[Assignment] Without any alteration, retype the records that appear below.
* * *
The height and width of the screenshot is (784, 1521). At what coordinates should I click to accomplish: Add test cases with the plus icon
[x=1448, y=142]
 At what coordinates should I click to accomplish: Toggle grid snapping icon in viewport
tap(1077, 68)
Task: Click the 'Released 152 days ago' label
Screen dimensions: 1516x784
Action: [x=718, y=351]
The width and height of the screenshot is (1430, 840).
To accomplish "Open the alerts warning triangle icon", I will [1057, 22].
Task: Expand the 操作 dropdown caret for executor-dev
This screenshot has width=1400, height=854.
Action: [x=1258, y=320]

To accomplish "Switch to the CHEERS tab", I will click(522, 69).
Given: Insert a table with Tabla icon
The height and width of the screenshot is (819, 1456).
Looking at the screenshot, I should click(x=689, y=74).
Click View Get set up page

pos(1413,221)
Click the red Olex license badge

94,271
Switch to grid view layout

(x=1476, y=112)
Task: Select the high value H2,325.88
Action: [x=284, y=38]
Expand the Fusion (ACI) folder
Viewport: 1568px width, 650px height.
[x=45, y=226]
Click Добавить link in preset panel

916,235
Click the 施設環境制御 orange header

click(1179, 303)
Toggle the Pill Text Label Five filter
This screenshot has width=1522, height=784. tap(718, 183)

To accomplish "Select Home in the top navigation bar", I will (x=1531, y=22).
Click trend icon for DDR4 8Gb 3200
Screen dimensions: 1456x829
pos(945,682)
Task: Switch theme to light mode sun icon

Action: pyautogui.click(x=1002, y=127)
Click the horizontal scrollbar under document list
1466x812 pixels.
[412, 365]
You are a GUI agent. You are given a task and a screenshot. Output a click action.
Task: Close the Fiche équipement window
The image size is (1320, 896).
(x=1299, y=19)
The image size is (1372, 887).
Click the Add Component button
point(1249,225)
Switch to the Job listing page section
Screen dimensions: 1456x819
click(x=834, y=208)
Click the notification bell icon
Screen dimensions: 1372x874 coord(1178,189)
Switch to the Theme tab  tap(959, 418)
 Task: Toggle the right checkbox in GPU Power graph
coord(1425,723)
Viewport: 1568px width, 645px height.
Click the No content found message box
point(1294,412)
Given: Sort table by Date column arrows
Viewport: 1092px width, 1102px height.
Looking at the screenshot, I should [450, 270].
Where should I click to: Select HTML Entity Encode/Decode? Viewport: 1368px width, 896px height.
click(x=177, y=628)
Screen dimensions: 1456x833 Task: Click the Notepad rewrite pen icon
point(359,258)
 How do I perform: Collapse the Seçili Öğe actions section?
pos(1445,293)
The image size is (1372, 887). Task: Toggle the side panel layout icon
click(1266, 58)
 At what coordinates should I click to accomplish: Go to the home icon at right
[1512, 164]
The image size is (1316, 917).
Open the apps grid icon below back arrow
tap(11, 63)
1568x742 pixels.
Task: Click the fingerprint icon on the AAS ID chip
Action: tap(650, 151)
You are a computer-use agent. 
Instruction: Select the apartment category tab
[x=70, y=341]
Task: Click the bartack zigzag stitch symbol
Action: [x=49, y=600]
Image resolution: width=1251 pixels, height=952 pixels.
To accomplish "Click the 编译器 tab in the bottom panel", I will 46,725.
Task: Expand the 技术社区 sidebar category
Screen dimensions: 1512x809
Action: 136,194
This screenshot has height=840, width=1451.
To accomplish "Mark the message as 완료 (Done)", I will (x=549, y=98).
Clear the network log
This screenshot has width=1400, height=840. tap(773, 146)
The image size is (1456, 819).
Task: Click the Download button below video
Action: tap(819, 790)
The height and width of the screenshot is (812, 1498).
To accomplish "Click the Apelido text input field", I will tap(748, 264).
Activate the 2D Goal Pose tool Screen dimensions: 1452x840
* * *
[Response below]
The height and width of the screenshot is (784, 1521). At what coordinates should I click to accomplish: Add test cases with the plus icon
[x=1448, y=142]
 At what coordinates should I click to accomplish: Toggle grid snapping icon in viewport
tap(1077, 68)
Task: Click the 'Released 152 days ago' label
Screen dimensions: 1516x784
Action: [x=718, y=351]
The width and height of the screenshot is (1430, 840).
To accomplish "Open the alerts warning triangle icon", I will [1057, 22].
Task: Expand the 操作 dropdown caret for executor-dev
This screenshot has width=1400, height=854.
Action: [x=1258, y=320]

To accomplish "Switch to the CHEERS tab", I will click(522, 69).
Given: Insert a table with Tabla icon
The height and width of the screenshot is (819, 1456).
Looking at the screenshot, I should click(x=689, y=74).
Click View Get set up page

pos(1413,221)
Click the red Olex license badge

94,271
Switch to grid view layout

(x=1476, y=112)
Task: Select the high value H2,325.88
Action: [x=284, y=38]
Expand the Fusion (ACI) folder
Viewport: 1568px width, 650px height.
[x=45, y=226]
Click Добавить link in preset panel

916,235
Click the 施設環境制御 orange header

click(1179, 303)
Toggle the Pill Text Label Five filter
This screenshot has width=1522, height=784. tap(718, 183)

To accomplish "Select Home in the top navigation bar", I will (x=1531, y=22).
Click trend icon for DDR4 8Gb 3200
Screen dimensions: 1456x829
pos(945,682)
Task: Switch theme to light mode sun icon

Action: pyautogui.click(x=1002, y=127)
Click the horizontal scrollbar under document list
1466x812 pixels.
[412, 365]
You are a GUI agent. You are given a task and a screenshot. Output a click action.
Task: Close the Fiche équipement window
The image size is (1320, 896).
(x=1299, y=19)
The image size is (1372, 887).
Click the Add Component button
point(1249,225)
Switch to the Job listing page section
Screen dimensions: 1456x819
click(x=834, y=208)
Click the notification bell icon
Screen dimensions: 1372x874 coord(1178,189)
Switch to the Theme tab  tap(959, 418)
 Task: Toggle the right checkbox in GPU Power graph
coord(1425,723)
Viewport: 1568px width, 645px height.
Click the No content found message box
point(1294,412)
Given: Sort table by Date column arrows
Viewport: 1092px width, 1102px height.
Looking at the screenshot, I should [450, 270].
Where should I click to: Select HTML Entity Encode/Decode? Viewport: 1368px width, 896px height.
click(x=177, y=628)
Screen dimensions: 1456x833 Task: Click the Notepad rewrite pen icon
point(359,258)
 How do I perform: Collapse the Seçili Öğe actions section?
pos(1445,293)
The image size is (1372, 887). Task: Toggle the side panel layout icon
click(1266, 58)
 At what coordinates should I click to accomplish: Go to the home icon at right
[1512, 164]
The image size is (1316, 917).
Open the apps grid icon below back arrow
tap(11, 63)
1568x742 pixels.
Task: Click the fingerprint icon on the AAS ID chip
Action: tap(650, 151)
You are a computer-use agent. 
Instruction: Select the apartment category tab
[x=70, y=341]
Task: Click the bartack zigzag stitch symbol
Action: [x=49, y=600]
Image resolution: width=1251 pixels, height=952 pixels.
To accomplish "Click the 编译器 tab in the bottom panel", I will 46,725.
Task: Expand the 技术社区 sidebar category
Screen dimensions: 1512x809
Action: 136,194
This screenshot has height=840, width=1451.
To accomplish "Mark the message as 완료 (Done)", I will (x=549, y=98).
Clear the network log
This screenshot has width=1400, height=840. tap(773, 146)
The image size is (1456, 819).
Task: Click the Download button below video
Action: tap(819, 790)
The height and width of the screenshot is (812, 1498).
To accomplish "Click the Apelido text input field", I will tap(748, 264).
Activate the 2D Goal Pose tool Screen dimensions: 1452x840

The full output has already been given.